A IN RFB 2.291/2025 unifica obrigações e institui a DeCripto como instrumento oficial de declaração

A Instrução Normativa RFB nº 2.291, de 14 de novembro de 2025, estabelece um novo marco regulatório para a prestação de informações sobre operações com criptoativos à Receita Federal do Brasil (RFB). A norma reorganiza e amplia as obrigações aplicáveis tanto às prestadoras de serviços de criptoativos (PSCs) quanto às pessoas físicas e jurídicas usuárias desses ativos, revogando as Instruções Normativas RFB nº 1.888/2019 e nº 1.899/2019. Entre as principais inovações, destaca-se a criação da Declaração de Criptoativos (DeCripto), que passa a ser o instrumento oficial para o reporte das operações e dos saldos relacionados a criptoativos.

A DeCripto deverá ser transmitida pelo sistema Coleta Nacional, no ambiente e-CAC, e terá seu leiaute definido por Ato Declaratório Executivo da Coordenação-Geral de Programação e Estudos (Copes). A declaração poderá exigir assinatura digital, conforme as regras aplicáveis no e-CAC. A IN delimita com precisão o âmbito de obrigatoriedade: as PSCs ficam sujeitas ao envio da DeCripto quando atenderem a critérios de residência, constituição, gestão, estabelecimento ou prestação de serviços no Brasil, incluindo a utilização de domínio “.br”, recebimento de fundos de residentes brasileiros, publicidade dirigida ao público brasileiro ou atuação por meio de sucursal localizada no país.

A norma também impõe obrigações a usuários de criptoativos — pessoas físicas ou jurídicas residentes ou domiciliadas no Brasil — nas hipóteses em que as operações forem realizadas por meio de prestadoras estrangeiras, plataformas descentralizadas ou sem intermediação de PSC. Nesses casos, a declaração é obrigatória somente quando o total mensal das operações superar R$ 35.000,00. As operações sujeitas ao reporte incluem compra, venda, permuta, transferências não decorrentes de negociação (como staking, mineração, airdrops ou empréstimos), perdas involuntárias, transações envolvendo ativos referenciados e aquisições de bens ou serviços acima do equivalente a USD 50.000.

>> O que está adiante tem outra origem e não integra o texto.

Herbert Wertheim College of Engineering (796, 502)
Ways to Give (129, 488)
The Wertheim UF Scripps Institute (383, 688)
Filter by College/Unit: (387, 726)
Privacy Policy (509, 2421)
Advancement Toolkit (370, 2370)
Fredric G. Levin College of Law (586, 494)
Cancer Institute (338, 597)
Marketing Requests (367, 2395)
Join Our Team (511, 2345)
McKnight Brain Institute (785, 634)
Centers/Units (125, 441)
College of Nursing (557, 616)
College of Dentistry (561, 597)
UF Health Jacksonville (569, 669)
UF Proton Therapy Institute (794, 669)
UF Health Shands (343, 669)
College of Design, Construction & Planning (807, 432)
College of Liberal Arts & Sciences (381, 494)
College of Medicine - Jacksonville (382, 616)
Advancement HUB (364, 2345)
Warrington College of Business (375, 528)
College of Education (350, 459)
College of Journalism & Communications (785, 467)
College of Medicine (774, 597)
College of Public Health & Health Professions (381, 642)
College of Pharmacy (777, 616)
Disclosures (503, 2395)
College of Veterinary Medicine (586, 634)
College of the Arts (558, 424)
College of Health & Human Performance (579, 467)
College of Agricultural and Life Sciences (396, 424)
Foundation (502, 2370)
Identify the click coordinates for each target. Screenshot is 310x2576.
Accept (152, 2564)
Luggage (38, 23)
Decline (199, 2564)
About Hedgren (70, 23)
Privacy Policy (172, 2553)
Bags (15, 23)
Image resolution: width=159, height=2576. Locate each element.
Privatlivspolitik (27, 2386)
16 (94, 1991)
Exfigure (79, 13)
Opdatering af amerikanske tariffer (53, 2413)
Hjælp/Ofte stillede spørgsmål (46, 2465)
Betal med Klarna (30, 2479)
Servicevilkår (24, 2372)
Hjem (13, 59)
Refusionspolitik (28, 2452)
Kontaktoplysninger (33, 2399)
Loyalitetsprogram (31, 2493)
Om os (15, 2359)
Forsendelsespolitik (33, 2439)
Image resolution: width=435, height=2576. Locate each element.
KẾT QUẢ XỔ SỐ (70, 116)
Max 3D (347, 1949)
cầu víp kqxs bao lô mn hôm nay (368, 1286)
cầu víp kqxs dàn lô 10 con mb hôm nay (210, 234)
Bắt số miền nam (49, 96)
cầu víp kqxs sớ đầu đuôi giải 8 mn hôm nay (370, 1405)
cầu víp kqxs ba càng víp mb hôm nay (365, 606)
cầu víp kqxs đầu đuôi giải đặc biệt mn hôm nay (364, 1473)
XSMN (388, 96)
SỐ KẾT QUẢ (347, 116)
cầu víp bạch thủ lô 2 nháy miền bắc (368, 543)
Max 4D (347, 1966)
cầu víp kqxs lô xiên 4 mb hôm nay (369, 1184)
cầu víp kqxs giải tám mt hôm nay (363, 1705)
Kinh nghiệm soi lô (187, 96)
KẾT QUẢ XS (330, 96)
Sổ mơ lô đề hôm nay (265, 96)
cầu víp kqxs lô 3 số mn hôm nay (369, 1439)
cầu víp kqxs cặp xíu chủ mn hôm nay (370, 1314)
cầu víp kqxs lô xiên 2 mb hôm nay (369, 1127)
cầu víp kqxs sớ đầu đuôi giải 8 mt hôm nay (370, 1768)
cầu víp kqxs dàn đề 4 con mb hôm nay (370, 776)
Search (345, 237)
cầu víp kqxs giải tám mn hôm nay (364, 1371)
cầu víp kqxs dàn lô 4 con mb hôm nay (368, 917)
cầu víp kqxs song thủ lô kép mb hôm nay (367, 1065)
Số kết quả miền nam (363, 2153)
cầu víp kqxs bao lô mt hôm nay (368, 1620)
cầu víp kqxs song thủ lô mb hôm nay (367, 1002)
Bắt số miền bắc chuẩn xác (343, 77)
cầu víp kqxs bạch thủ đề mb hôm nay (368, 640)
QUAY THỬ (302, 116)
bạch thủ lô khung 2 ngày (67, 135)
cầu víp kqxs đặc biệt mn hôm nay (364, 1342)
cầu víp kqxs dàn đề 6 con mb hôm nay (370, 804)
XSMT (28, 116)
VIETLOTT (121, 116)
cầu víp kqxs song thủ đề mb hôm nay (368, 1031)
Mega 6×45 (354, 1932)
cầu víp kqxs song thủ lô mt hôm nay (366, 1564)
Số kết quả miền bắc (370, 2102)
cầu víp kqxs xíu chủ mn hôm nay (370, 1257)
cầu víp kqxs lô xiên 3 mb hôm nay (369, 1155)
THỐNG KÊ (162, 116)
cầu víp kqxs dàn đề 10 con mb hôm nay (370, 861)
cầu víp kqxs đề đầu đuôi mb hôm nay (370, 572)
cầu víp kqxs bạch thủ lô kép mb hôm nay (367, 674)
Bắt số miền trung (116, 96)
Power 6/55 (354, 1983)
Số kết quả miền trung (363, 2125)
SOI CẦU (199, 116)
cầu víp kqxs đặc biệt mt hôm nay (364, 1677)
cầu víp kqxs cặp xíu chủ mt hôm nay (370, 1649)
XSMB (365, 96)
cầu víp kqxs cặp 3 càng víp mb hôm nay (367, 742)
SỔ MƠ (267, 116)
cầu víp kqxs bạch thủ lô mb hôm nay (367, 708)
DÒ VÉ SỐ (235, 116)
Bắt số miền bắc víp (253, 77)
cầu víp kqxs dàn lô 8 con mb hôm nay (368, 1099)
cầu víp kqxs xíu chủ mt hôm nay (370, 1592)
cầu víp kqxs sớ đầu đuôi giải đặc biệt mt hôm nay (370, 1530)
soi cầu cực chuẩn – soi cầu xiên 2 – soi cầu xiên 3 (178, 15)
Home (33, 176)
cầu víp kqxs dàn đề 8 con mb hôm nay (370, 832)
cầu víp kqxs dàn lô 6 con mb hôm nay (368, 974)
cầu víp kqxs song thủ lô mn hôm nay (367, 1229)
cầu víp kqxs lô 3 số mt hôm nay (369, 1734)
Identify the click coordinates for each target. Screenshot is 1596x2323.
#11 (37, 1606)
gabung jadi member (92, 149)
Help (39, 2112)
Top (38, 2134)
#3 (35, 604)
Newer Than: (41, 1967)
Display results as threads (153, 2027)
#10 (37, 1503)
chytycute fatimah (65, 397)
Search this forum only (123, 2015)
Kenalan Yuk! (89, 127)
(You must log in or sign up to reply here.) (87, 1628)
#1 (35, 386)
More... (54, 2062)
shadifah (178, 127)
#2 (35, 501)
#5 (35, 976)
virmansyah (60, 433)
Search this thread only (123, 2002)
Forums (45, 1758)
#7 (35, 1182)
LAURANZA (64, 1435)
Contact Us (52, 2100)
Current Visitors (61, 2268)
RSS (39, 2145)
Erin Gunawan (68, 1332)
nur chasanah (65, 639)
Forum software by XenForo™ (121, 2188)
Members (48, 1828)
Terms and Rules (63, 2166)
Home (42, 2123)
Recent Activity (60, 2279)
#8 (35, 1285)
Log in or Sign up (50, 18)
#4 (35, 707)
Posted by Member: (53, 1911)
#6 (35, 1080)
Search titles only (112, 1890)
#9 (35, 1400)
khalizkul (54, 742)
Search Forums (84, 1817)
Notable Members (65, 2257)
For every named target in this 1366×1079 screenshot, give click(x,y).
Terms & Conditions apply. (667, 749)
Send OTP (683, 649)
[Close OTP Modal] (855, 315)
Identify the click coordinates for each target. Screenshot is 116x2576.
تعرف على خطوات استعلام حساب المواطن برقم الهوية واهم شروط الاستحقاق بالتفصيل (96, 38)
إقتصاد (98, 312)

As informações a serem declaradas variam conforme o declarante. As PSCs devem apresentar, mensalmente, dados individualizados das operações (tipo, data, identificação dos usuários, valores e taxas), e, anualmente, informações sobre saldos de moedas fiduciárias e criptoativos mantidos pelos usuários, além do custo de obtenção quando informado. Para fins de cumprimento do padrão internacional Crypto-Asset Reporting Framework (CARF), as PSCs também devem transmitir, anualmente, informações agregadas sobre operações reportáveis. As pessoas usuárias, por sua vez, devem informar, mensalmente, dados da operação, identificação dos envolvidos, valores atribuídos ao criptoativo e, quando aplicável, informações sobre a plataforma estrangeira ou descentralizada utilizada.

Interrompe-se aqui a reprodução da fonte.